**EXTRACTED ENTRIES**
■ ■ ■ ■ ■ ■ ■
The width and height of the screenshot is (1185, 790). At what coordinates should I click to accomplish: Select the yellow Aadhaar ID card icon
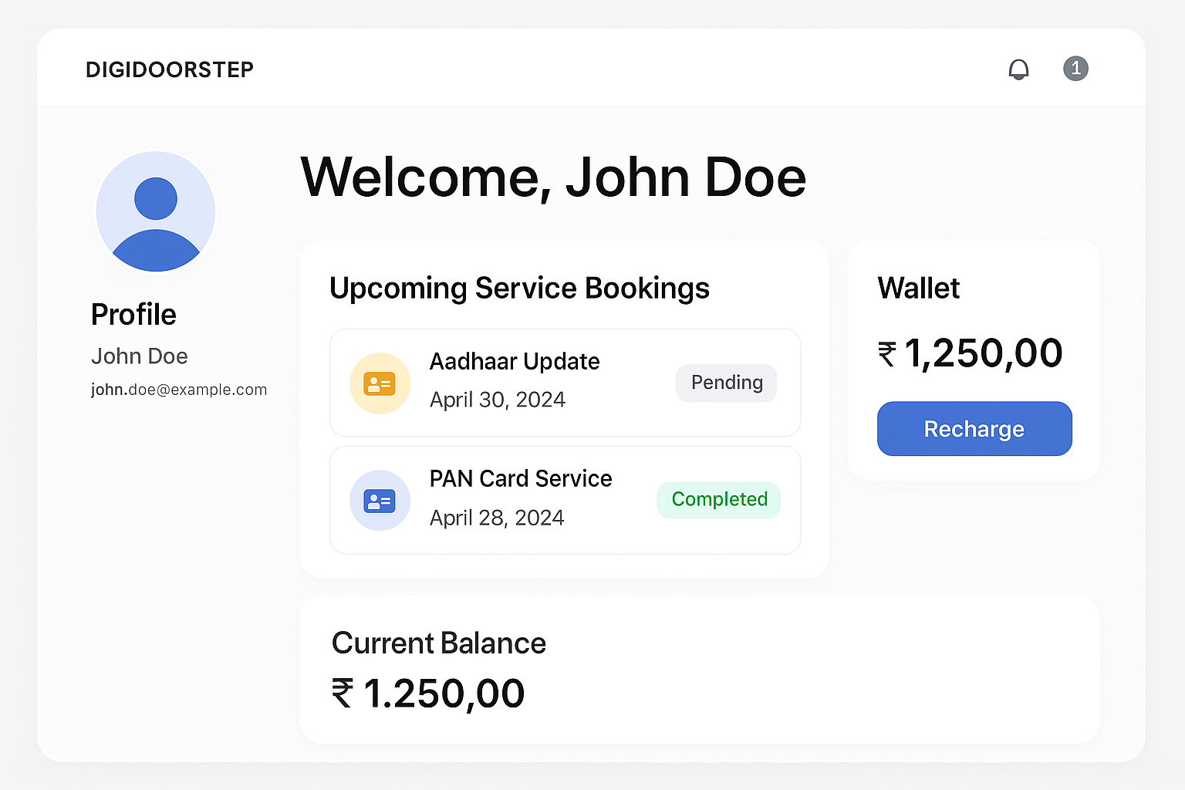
■ ■ ■ ■ ■ ■ ■
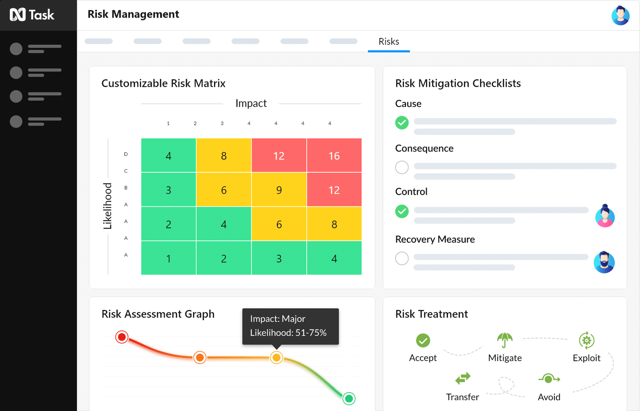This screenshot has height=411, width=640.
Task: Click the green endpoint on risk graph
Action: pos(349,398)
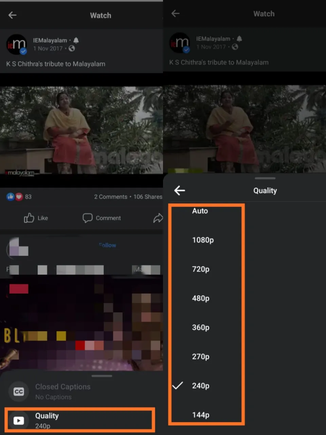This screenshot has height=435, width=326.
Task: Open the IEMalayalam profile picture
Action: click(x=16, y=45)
■ ■ ■ ■ ■ ■ ■
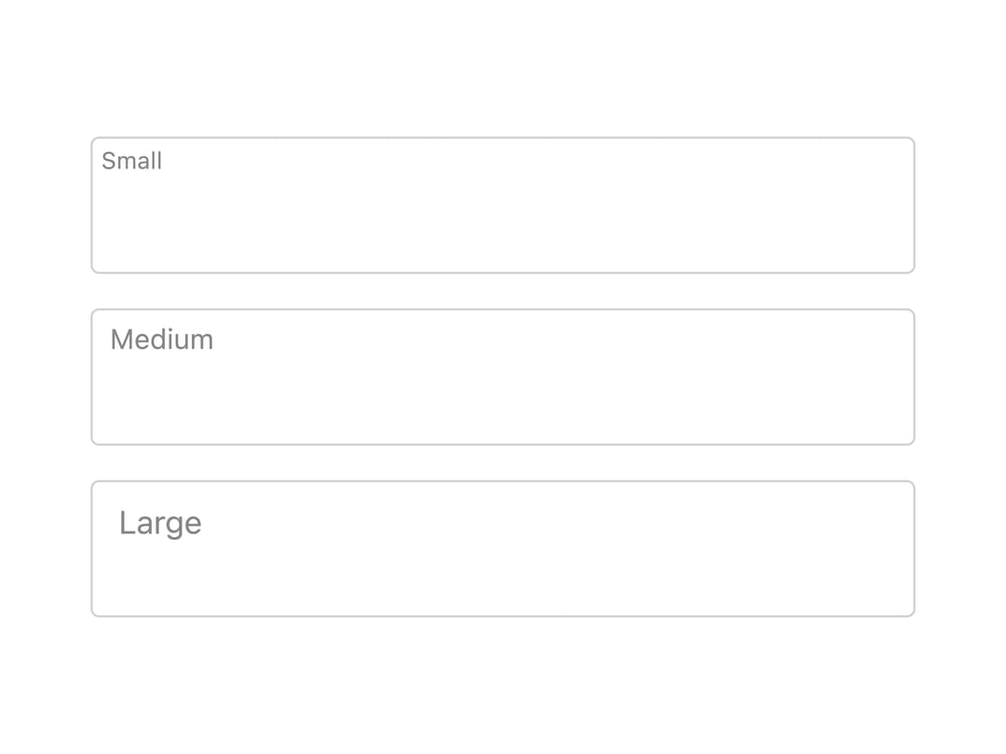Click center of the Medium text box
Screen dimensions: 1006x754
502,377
■ ■ ■ ■ ■ ■ ■
Reproduce the records word for word, from the line containing "This screenshot has height=411, width=640." through the line containing "Action: click(x=16, y=45)", both of those lines included. Leave the pictures out of your answer.

**THE RESULT**
This screenshot has height=411, width=640.
Task: Click the green endpoint on risk graph
Action: pos(349,398)
This screenshot has height=435, width=326.
Task: Open the IEMalayalam profile picture
Action: click(x=16, y=45)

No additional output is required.